Task objective> The full set of entries below, restated word for word and stripped of images, is the expected result.
-=-=-
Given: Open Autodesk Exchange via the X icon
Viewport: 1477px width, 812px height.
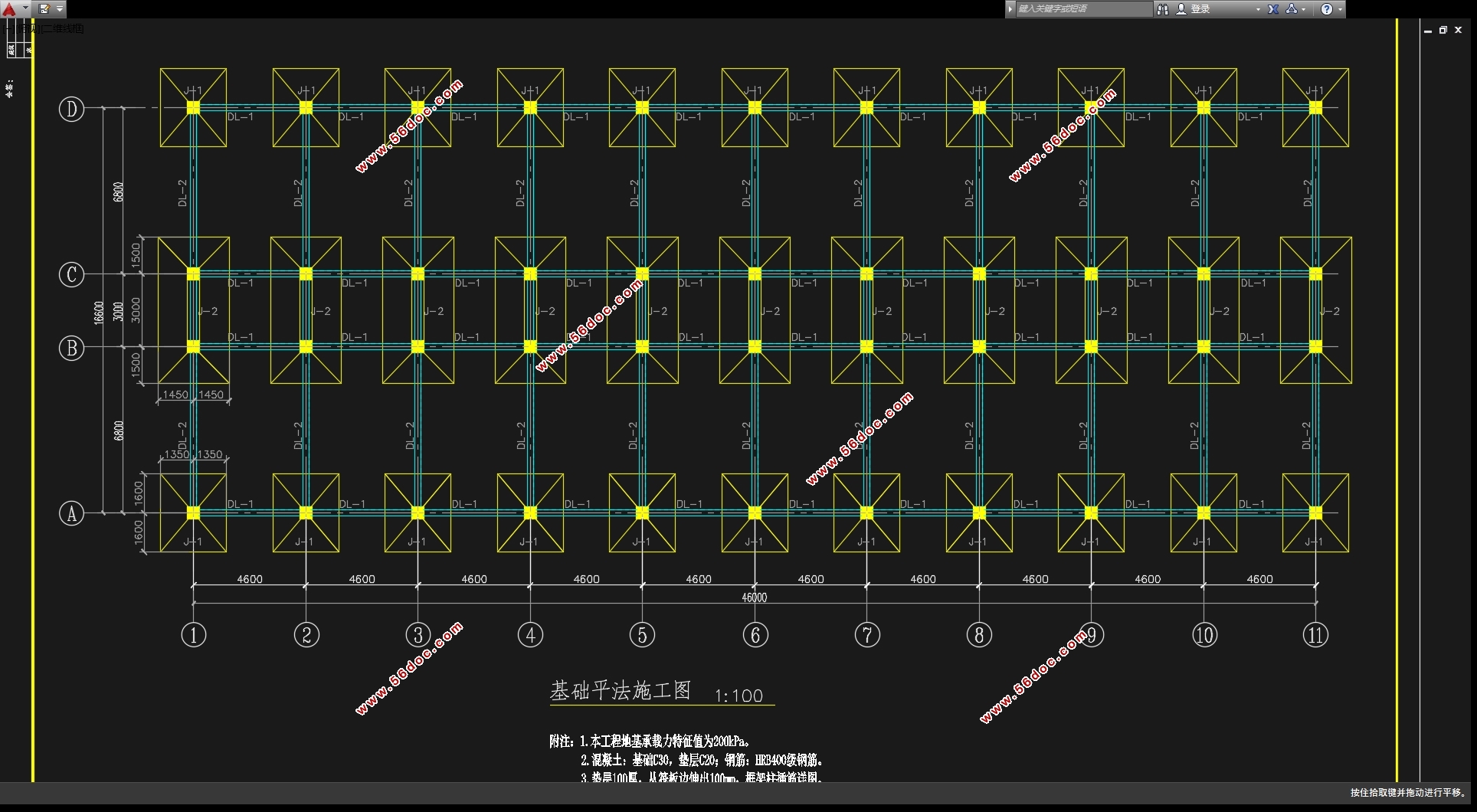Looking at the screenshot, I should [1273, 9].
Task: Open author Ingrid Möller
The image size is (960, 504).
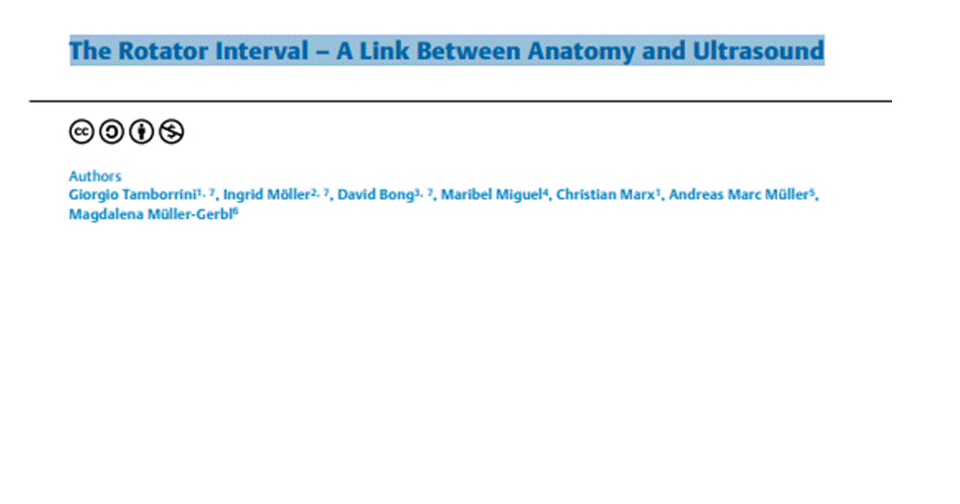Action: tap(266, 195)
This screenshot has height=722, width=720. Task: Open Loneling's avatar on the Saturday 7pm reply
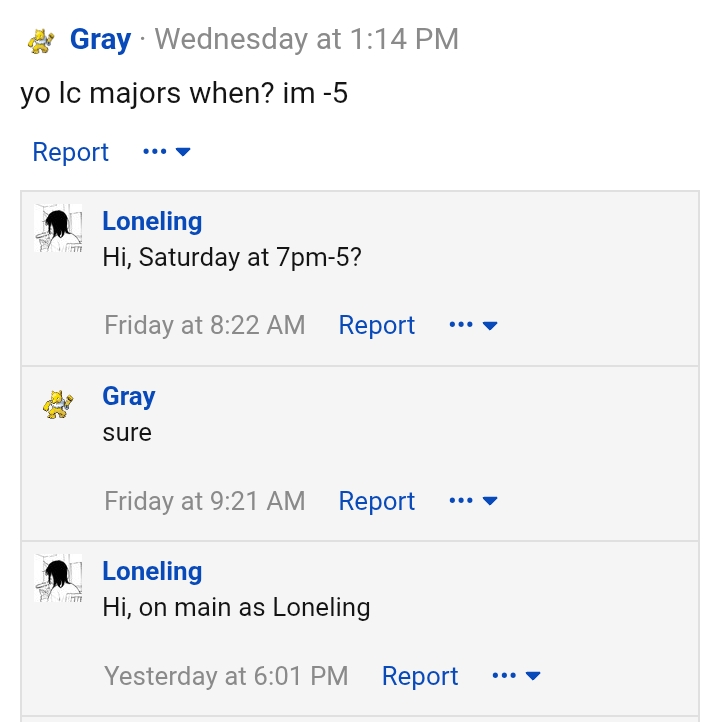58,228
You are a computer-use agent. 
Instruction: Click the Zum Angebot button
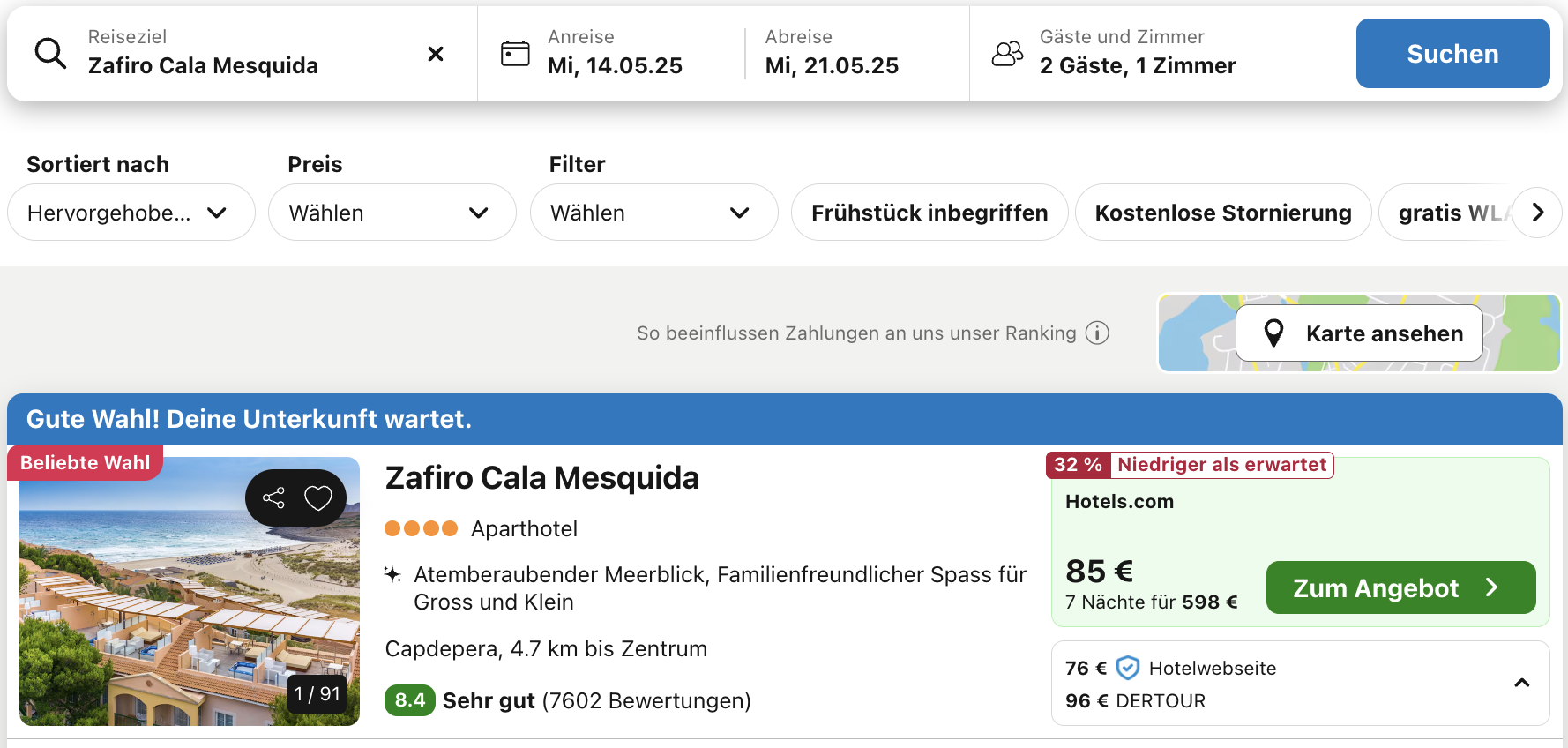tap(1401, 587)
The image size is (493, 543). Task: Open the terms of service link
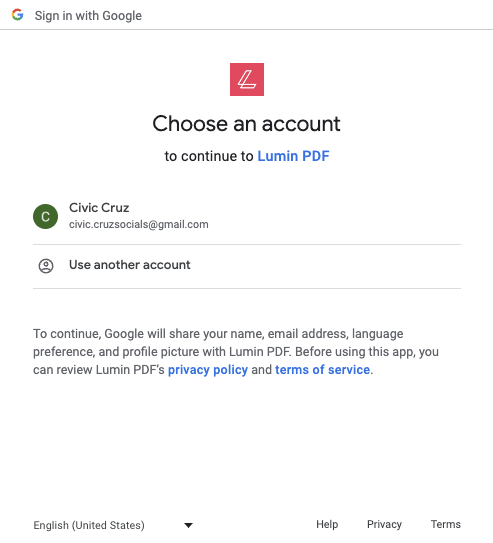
-=-=-
Response box>
Given: Open Autodesk Exchange via the X icon
Viewport: 1477px width, 812px height.
Looking at the screenshot, I should [1273, 9].
Task: Open author Ingrid Möller
The image size is (960, 504).
Action: tap(266, 195)
This screenshot has height=722, width=720. Task: Open Loneling's avatar on the Saturday 7pm reply
58,228
You are a computer-use agent. 
Instruction: Click the Zum Angebot button
tap(1401, 587)
The image size is (493, 543). Task: Open the terms of service link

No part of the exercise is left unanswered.